### Collected data entries
════════════════════

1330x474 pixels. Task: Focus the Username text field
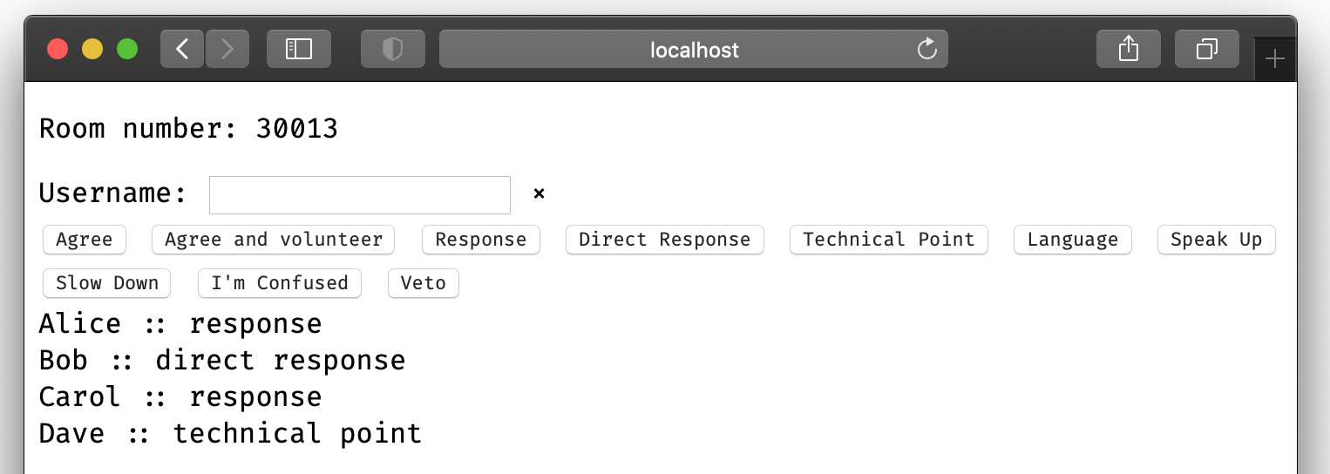pyautogui.click(x=359, y=194)
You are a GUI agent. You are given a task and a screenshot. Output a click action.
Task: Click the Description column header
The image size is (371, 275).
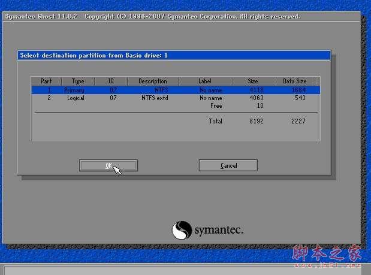152,81
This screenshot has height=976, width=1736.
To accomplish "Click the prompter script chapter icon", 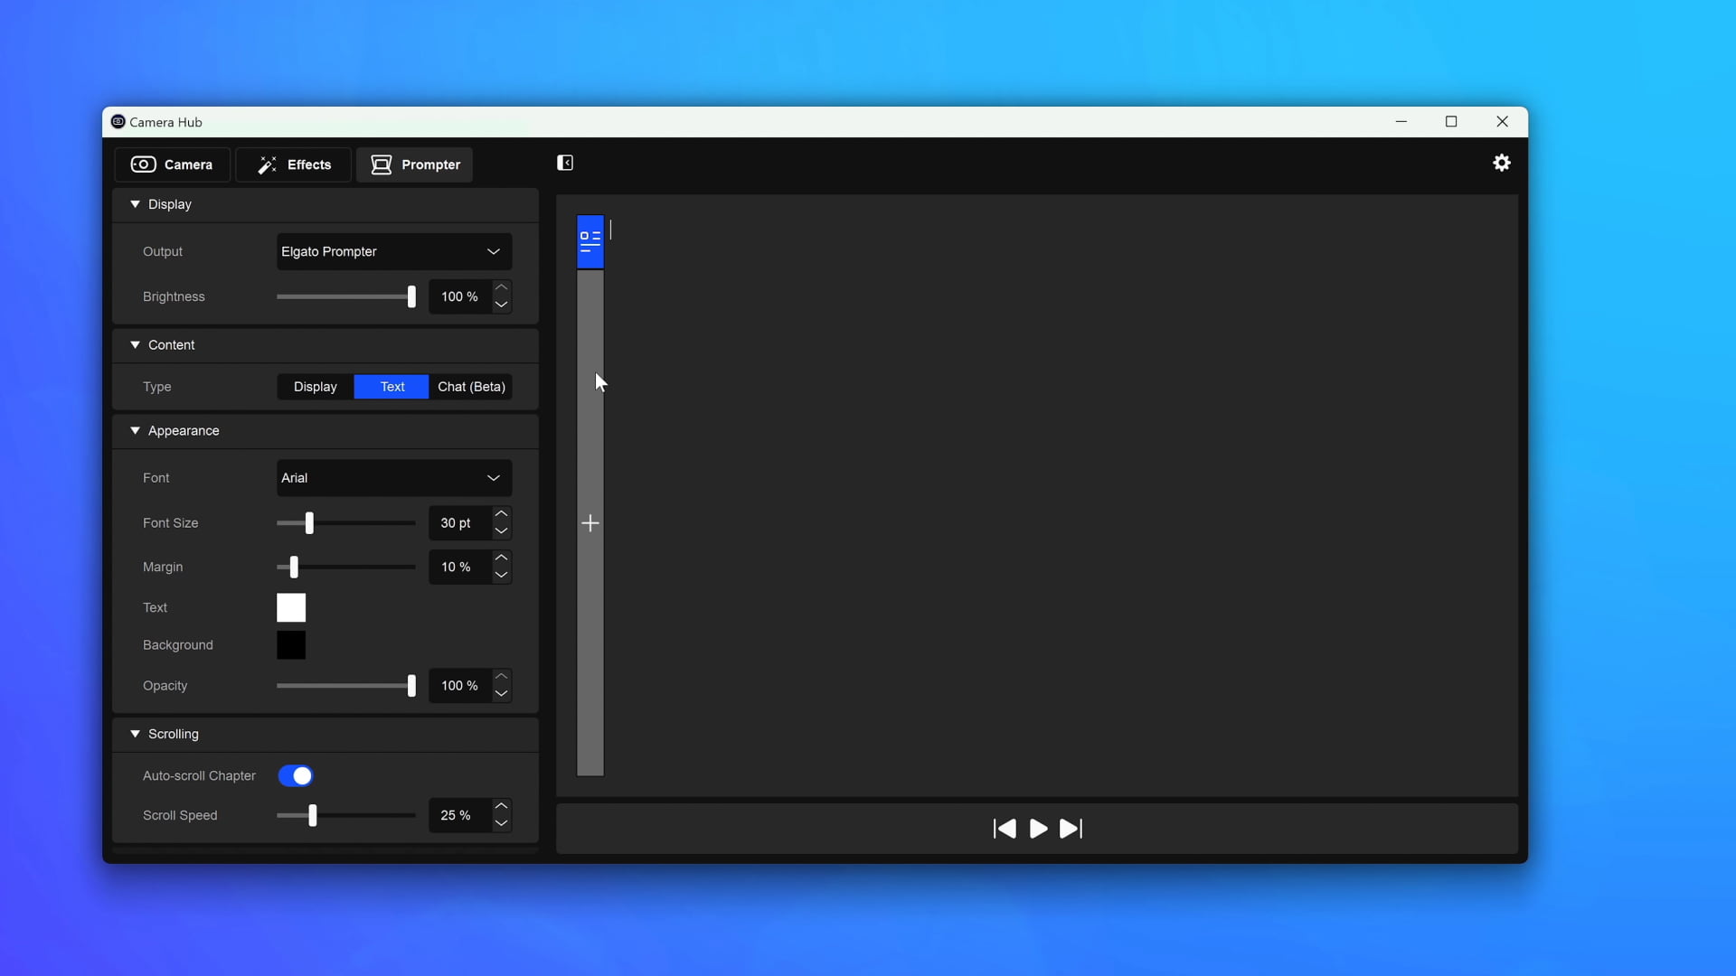I will coord(588,240).
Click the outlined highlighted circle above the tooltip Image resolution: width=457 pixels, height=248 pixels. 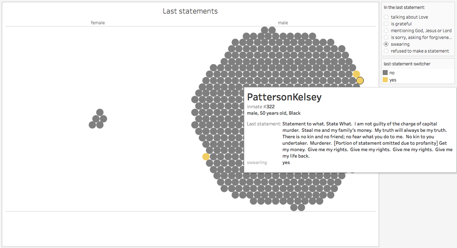(x=360, y=80)
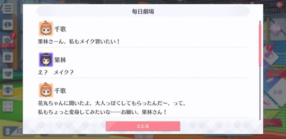This screenshot has height=139, width=286.
Task: Open the event icon with red alert badge
Action: [8, 40]
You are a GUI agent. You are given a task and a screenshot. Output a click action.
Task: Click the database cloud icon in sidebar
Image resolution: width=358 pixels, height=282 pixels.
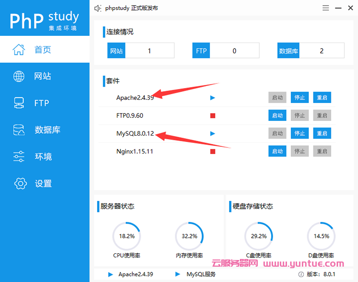(19, 130)
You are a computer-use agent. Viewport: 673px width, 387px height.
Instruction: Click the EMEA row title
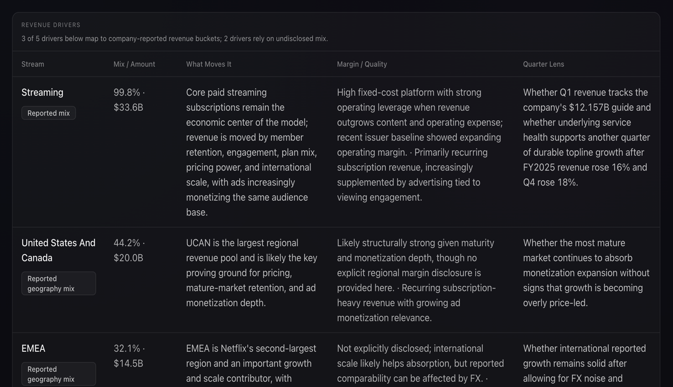pos(33,348)
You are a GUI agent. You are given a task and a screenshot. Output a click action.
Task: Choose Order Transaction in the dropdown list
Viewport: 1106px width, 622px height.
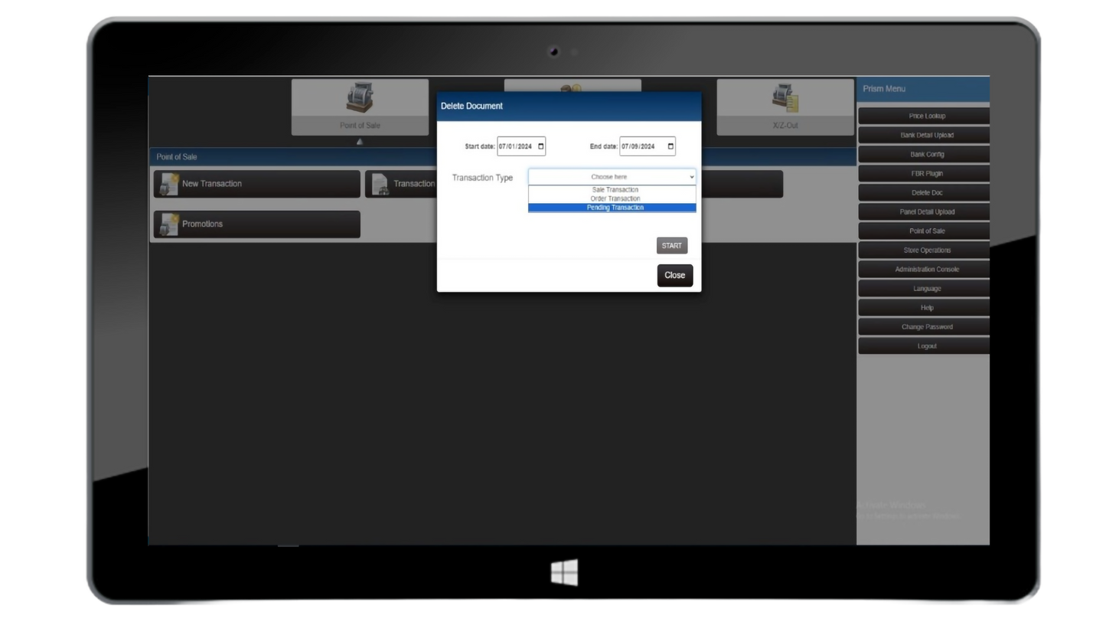click(x=615, y=198)
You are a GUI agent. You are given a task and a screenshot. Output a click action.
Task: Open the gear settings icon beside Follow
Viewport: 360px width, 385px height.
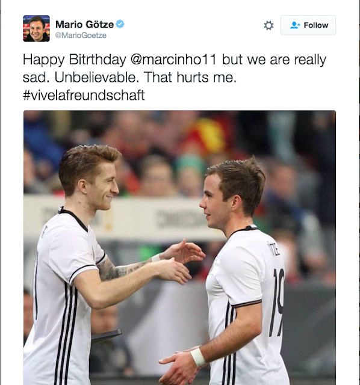point(268,25)
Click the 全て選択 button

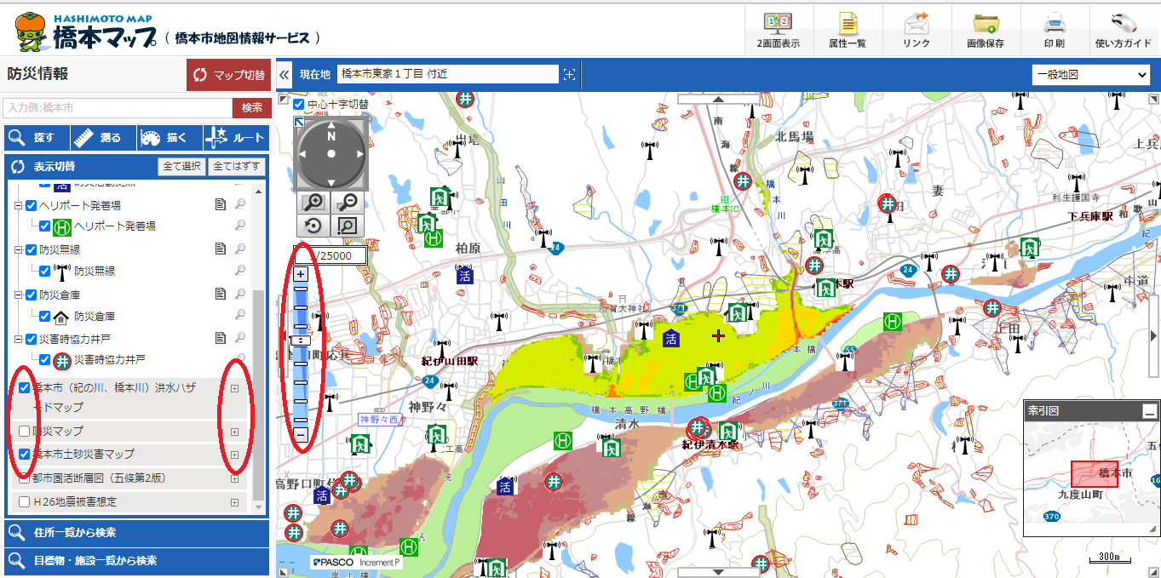pos(181,166)
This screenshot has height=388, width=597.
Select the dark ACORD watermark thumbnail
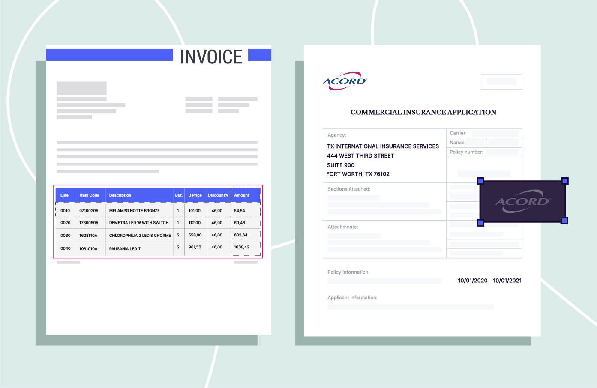[x=523, y=201]
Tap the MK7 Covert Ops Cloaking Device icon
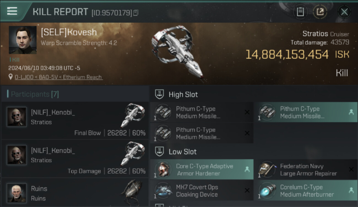The image size is (358, 207). 163,191
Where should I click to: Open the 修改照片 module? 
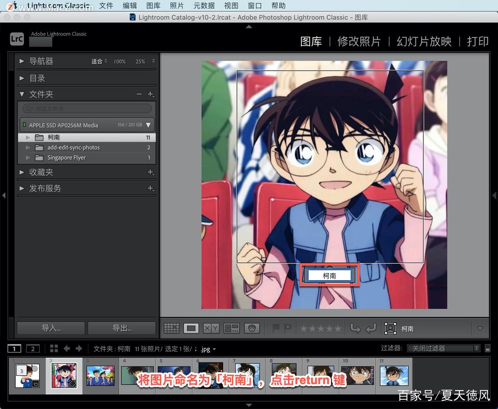[x=359, y=41]
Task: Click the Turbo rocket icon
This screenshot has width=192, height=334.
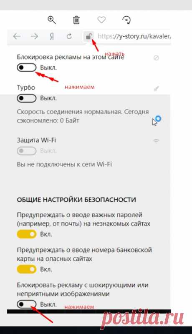Action: coord(156,89)
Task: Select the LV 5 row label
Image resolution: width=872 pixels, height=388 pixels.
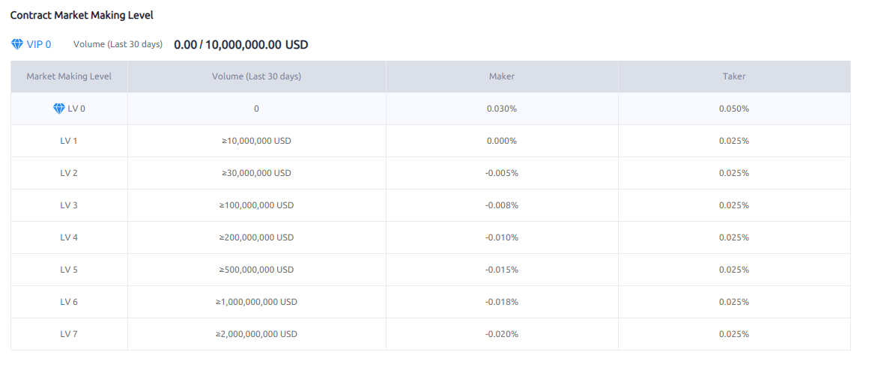Action: [69, 270]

════════════════════

Beginning with the line with "Where should I", repeat the entries above exactly, up to and including the last line, leaving out pictures.

### Answer box
Where should I click to: Open the 修改照片 module? 
[x=359, y=41]
Task: Click the Turbo rocket icon
This screenshot has width=192, height=334.
Action: coord(156,89)
Task: Select the LV 5 row label
Image resolution: width=872 pixels, height=388 pixels.
Action: [69, 270]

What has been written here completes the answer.